The Longest Night is a 1936 American mystery film directed by Errol Taggart and written by Robert Hardy Andrews. The film stars Robert Young, Florence Rice, Ted Healy, Julie Haydon, Catherine Doucet and Janet Beecher. The film was released on October 2, 1936, by Metro-Goldwyn-Mayer. Running a mere 51 minutes, it is believed to be the shortest feature ever produced by MGM, lending a certain irony to the title.

Elements of the plot were later reworked into the 1941 Marx Bros. comedy The Big Store.

Plot
A department store where she works is robbed by Eve Sutton and an accomplice, Carl Briggs.
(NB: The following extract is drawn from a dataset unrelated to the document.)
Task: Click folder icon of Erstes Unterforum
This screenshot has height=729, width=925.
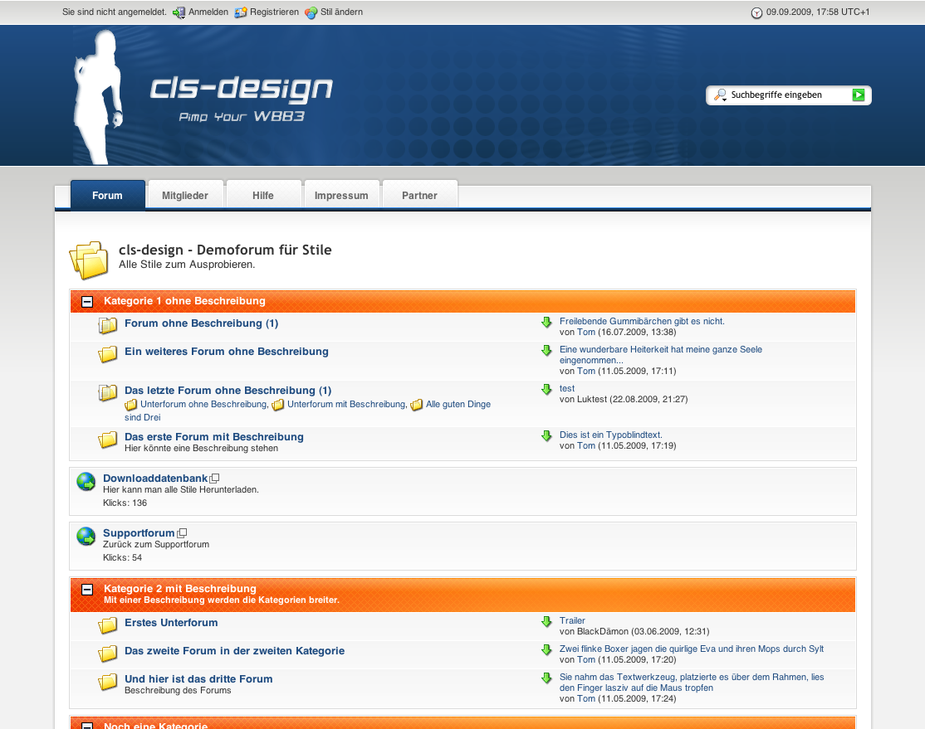Action: (x=108, y=625)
A wristwatch they stole is recognized by Eve's sister Joan, who reports her suspicions to Mrs. Briggs, who is Eve's boss at the store.

Joan bumps into Charley Phelps, the store owner's son, who develops a personal interest in her. As an investigation into the robbery begins, Carl Briggs is shot and killed, his mother's body is also found, and Eve and a co-worker, Mr. Grover, are taken hostage.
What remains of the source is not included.